⟨

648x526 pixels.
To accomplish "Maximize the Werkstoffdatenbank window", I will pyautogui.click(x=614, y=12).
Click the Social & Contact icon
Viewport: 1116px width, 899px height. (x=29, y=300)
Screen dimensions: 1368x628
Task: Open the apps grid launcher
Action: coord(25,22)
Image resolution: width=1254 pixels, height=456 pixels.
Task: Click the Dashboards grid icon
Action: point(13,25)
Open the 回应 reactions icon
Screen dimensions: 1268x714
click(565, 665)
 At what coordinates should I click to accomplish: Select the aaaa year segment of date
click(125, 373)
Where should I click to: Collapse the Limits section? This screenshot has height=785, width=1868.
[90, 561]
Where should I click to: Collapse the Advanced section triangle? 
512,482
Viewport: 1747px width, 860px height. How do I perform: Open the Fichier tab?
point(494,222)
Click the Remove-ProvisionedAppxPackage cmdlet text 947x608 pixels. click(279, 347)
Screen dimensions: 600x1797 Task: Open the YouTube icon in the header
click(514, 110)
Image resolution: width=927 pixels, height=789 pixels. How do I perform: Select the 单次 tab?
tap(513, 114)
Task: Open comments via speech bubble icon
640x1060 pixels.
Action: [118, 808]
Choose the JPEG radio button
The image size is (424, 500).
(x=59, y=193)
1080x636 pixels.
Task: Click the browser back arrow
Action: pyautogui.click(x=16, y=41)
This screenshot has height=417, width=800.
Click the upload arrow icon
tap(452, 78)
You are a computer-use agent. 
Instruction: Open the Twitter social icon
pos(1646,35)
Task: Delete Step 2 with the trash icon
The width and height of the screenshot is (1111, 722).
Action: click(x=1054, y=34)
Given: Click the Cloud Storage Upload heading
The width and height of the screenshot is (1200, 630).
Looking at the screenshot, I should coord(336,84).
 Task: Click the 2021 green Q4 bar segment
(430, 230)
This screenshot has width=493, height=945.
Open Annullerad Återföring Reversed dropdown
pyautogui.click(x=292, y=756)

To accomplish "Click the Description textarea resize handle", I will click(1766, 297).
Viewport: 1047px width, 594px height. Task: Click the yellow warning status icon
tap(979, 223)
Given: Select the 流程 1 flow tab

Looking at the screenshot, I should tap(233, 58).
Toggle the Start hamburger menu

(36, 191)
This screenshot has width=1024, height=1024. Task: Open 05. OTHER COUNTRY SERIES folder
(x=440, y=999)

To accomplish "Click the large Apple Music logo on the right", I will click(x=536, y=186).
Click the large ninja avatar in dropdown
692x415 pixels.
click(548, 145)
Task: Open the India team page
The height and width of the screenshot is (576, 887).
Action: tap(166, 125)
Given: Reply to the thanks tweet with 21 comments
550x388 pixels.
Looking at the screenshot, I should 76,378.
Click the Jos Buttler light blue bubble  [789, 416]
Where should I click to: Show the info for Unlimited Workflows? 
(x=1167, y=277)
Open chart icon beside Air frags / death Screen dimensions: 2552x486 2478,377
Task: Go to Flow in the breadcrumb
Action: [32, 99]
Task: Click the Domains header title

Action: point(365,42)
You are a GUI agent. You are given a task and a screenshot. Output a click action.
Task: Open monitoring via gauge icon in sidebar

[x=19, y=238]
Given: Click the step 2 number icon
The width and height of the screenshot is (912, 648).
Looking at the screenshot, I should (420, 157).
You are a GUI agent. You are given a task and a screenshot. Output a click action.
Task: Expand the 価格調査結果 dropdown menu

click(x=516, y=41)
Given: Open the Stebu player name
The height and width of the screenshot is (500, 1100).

⟩

Work item
Retyping the whole listing exactly is the task here.

Expected answer
648x526 pixels.
To accomplish "Maximize the Werkstoffdatenbank window", I will pyautogui.click(x=614, y=12).
Click the Social & Contact icon
Viewport: 1116px width, 899px height. (x=29, y=300)
Screen dimensions: 1368x628
Task: Open the apps grid launcher
Action: coord(25,22)
Image resolution: width=1254 pixels, height=456 pixels.
Task: Click the Dashboards grid icon
Action: point(13,25)
Open the 回应 reactions icon
Screen dimensions: 1268x714
click(565, 665)
 At what coordinates should I click to accomplish: Select the aaaa year segment of date
click(125, 373)
Where should I click to: Collapse the Limits section? This screenshot has height=785, width=1868.
[90, 561]
Where should I click to: Collapse the Advanced section triangle? 
512,482
Viewport: 1747px width, 860px height. How do I perform: Open the Fichier tab?
point(494,222)
Click the Remove-ProvisionedAppxPackage cmdlet text 947x608 pixels. click(279, 347)
Screen dimensions: 600x1797 Task: Open the YouTube icon in the header
click(514, 110)
Image resolution: width=927 pixels, height=789 pixels. How do I perform: Select the 单次 tab?
tap(513, 114)
Task: Open comments via speech bubble icon
640x1060 pixels.
Action: [118, 808]
Choose the JPEG radio button
The image size is (424, 500).
(x=59, y=193)
1080x636 pixels.
Task: Click the browser back arrow
Action: pyautogui.click(x=16, y=41)
This screenshot has height=417, width=800.
Click the upload arrow icon
tap(452, 78)
You are a computer-use agent. 
Instruction: Open the Twitter social icon
pos(1646,35)
Task: Delete Step 2 with the trash icon
The width and height of the screenshot is (1111, 722).
Action: click(x=1054, y=34)
Given: Click the Cloud Storage Upload heading
The width and height of the screenshot is (1200, 630).
Looking at the screenshot, I should coord(336,84).
 Task: Click the 2021 green Q4 bar segment
(430, 230)
This screenshot has width=493, height=945.
Open Annullerad Återföring Reversed dropdown
pyautogui.click(x=292, y=756)

To accomplish "Click the Description textarea resize handle", I will click(1766, 297).
Viewport: 1047px width, 594px height. Task: Click the yellow warning status icon
tap(979, 223)
Given: Select the 流程 1 flow tab

Looking at the screenshot, I should tap(233, 58).
Toggle the Start hamburger menu

(36, 191)
This screenshot has width=1024, height=1024. Task: Open 05. OTHER COUNTRY SERIES folder
(x=440, y=999)

To accomplish "Click the large Apple Music logo on the right", I will click(x=536, y=186).
Click the large ninja avatar in dropdown
692x415 pixels.
click(548, 145)
Task: Open the India team page
The height and width of the screenshot is (576, 887).
Action: tap(166, 125)
Given: Reply to the thanks tweet with 21 comments
550x388 pixels.
Looking at the screenshot, I should 76,378.
Click the Jos Buttler light blue bubble  [789, 416]
Where should I click to: Show the info for Unlimited Workflows? 
(x=1167, y=277)
Open chart icon beside Air frags / death Screen dimensions: 2552x486 2478,377
Task: Go to Flow in the breadcrumb
Action: [32, 99]
Task: Click the Domains header title

Action: point(365,42)
You are a GUI agent. You are given a task and a screenshot. Output a click action.
Task: Open monitoring via gauge icon in sidebar

[x=19, y=238]
Given: Click the step 2 number icon
The width and height of the screenshot is (912, 648).
Looking at the screenshot, I should (420, 157).
You are a GUI agent. You are given a task and a screenshot. Output a click action.
Task: Expand the 価格調査結果 dropdown menu

click(x=516, y=41)
Given: Open the Stebu player name
The height and width of the screenshot is (500, 1100).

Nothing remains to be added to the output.